[prev in list] [next in list] [prev in thread] [next in thread] 

List:       bioconductor
Subject:    Re: [BioC] R:  R: R: R: how to find the VALIDATED pair (miRNA,
From:       "michael watson \(IAH-C\)" <michael.watson () bbsrc ! ac ! uk>
Date:       2009-06-29 7:47:53
Message-ID: 8975119BCD0AC5419D61A9CF1A923E9508B29250 () iahce2ksrv1 ! iah ! bbsrc ! ac ! uk
[Download RAW message or body]

Why do you need all the fields?
Don't you just need mir name (e.g. hsa-let-7d) and ensembl transcript id (e.g. \
ENST000000012345)?


-----Original Message-----
From: mauede@alice.it [mailto:mauede@alice.it]
Sent: Mon 29/06/2009 8:26 AM
To: Sean Davis
Cc: michael watson (IAH-C); Steve Lianoglou; bioconductor List
Subject: R: R: [BioC] R: R: R: how to find the VALIDATED pair (miRNA, \
gene-3'UTR-sequence)  
Yes. I opened  and stared at file  \
http://microrna.sanger.ac.uk/cgi-bin/targets/v5/download.pl many times. 
I thought it would be possible to extract all the fields content in there through \
BioMart queries.  Basically, the match between the miRNAs from "mature.fa" and their \
respecive targeted genes from  \
http://microrna.sanger.ac.uk/cgi-bin/targets/v5/download.pl  has to be done scanning \
the two  files manually (basic R functions). Then some of the info extracted from  \
http://microrna.sanger.ac.uk/cgi-bin/targets/v5/download.pl can be used with BioMart \
quesries to get the 3'URT sequances. Did I get it right ?

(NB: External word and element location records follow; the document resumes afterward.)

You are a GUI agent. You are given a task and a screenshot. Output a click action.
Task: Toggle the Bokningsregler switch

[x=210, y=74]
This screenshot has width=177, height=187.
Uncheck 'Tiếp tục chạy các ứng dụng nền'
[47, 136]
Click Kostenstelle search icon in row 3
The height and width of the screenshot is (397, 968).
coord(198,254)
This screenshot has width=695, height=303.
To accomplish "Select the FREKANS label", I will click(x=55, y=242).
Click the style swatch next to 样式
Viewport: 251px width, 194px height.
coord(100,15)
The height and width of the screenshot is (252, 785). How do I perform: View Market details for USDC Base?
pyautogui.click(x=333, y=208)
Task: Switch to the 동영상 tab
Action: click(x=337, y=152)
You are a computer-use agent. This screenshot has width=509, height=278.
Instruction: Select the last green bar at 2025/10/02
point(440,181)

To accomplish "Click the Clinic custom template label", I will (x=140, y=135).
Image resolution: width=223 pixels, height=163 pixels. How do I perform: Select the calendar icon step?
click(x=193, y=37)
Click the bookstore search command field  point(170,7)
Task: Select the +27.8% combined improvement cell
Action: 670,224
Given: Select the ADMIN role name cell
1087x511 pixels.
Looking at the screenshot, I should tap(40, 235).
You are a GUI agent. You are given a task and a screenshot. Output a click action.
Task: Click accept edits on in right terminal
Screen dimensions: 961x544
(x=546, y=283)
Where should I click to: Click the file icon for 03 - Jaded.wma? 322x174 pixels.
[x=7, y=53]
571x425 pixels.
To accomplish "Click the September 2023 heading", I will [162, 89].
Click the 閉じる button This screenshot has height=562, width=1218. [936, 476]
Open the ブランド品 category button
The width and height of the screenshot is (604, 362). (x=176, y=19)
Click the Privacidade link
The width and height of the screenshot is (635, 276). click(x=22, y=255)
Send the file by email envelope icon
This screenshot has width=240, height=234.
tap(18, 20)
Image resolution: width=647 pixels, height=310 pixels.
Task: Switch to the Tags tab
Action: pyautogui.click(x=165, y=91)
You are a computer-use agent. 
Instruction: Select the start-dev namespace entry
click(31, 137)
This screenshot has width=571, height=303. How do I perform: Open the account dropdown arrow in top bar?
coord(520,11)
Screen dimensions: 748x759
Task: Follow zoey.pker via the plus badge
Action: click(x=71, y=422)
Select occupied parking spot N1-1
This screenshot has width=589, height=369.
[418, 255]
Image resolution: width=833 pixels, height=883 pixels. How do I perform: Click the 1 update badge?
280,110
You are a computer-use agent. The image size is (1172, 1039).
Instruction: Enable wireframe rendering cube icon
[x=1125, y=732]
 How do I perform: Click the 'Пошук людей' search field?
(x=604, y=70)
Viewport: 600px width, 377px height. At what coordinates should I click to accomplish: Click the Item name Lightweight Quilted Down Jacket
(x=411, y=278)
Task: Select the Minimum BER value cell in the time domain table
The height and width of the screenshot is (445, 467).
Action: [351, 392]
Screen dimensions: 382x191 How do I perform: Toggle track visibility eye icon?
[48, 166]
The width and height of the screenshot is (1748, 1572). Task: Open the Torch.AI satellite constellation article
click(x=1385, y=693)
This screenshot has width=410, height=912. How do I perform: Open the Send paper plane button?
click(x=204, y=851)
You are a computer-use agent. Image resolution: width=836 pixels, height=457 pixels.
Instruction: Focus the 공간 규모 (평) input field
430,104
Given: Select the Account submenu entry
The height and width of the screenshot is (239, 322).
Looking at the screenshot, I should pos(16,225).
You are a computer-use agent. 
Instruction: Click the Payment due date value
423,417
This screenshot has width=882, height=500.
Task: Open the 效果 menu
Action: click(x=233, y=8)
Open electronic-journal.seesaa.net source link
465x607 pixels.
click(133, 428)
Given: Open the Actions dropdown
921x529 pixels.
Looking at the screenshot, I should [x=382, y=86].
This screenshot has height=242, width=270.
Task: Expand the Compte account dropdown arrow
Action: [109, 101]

I infer that not all the fields in file  \
http://microrna.sanger.ac.uk/cgi-bin/targets/v5/download.pl  can be extracted through \
BioMart queries (TRUE / FALSE) ?

Unluckily our group Biology professor, who could have helped with nomenclature and \
where to find what, is hospitalized in critical conditions  with a heart attack.
 
Thank you for your patience and understanding,
Maura


-----Messaggio originale-----
Da: Sean Davis [mailto:seandavi@gmail.com]
Inviato: lun 29/06/2009 4.58
A: mauede@alice.it
Cc: michael watson (IAH-C); Steve Lianoglou; bioconductor List
Oggetto: Re: R: [BioC] R: R: R: how to find the VALIDATED pair (miRNA, \
gene-3'UTR-sequence)  
On Sun, Jun 28, 2009 at 10:26 PM, <mauede@alice.it> wrote:

> Since "mature.fa" and "maturestar.fa" contain the EXPERIMENTALLY
> VALIDATED miRNAs (is it TRUE ?) ,please,  assume I have read "mature.fa"
> into a list.
> I have to retain only the  miRNAs from humans. Therefore I havel erased all
> the list elements whose description does not start with "hsa". Am I mistaken
> ?
> 
That is correct, yes.

> 
> In our present emergency situation I have to prepare a text file containing
> blocks of data described in the following.
> Each block contains a human VALIDATED miRNA identifier and sequence
> (Example:  "hsa-miR-20a "    "UAAAGUGCUUAUAGUGCAGGUAG")
> followed by the  identifier and 3'UTR sequence of ALL genes that are
> targeted by such a miRNA.
> Here is what my output file should look like. I have no idea what to pick
> as target gene identifier. But I have to use the "hsa...." identifier for
> the human miRNAs.
> 
> VALIDATED miRNA[1] identifer    miRNA[1] sequence       #BLOCK_1  start
> target-gene[1,1]  3'UTR sequence
> target-gene[1,2]  3'UTR sequence
> ...............................................
> target-gene[1,n]  3'UTR sequence                                 #BLOCK_1
> end
> 
> VALIDATED miRNA[2] identifer    miRNA[2] sequence        #BLOCK_2  start
> target-gene[1,1]  3'UTR sequence
> target-gene[1,2]  3'UTR sequence
> ...............................................
> target-gene[1,m]  3'UTR sequence                                 #BLOCK_2
> end
> 
> .....................................................................
> .....................................................................
> 
> VALIDATED miRNA[k] identifer    miRNA[k] sequence        #BLOCK_k  start
> target-gene[k,1]  3'UTR sequence
> target-gene[k,2]  3'UTR sequence
> ...............................................
> target-gene[k,j]  3'UTR sequence                                  #BLOCK_k
> end
> 
> 
> I understand I can get the genes data and 3UTR sequences from Ensembl
> through BioMart.
> My problem is: given the VALIDATED miRNAs description from "mature.fa",
> for instance    "hsa-miR-20a MIMAT0000075 Homo sapiens miR-20a"
> which attributes shall I use to get the identifier and relative 3'UTR
> sequence of ALL the genes that are target for the above described miRNA ?
> 
Again, Maura, this has been answered several times now.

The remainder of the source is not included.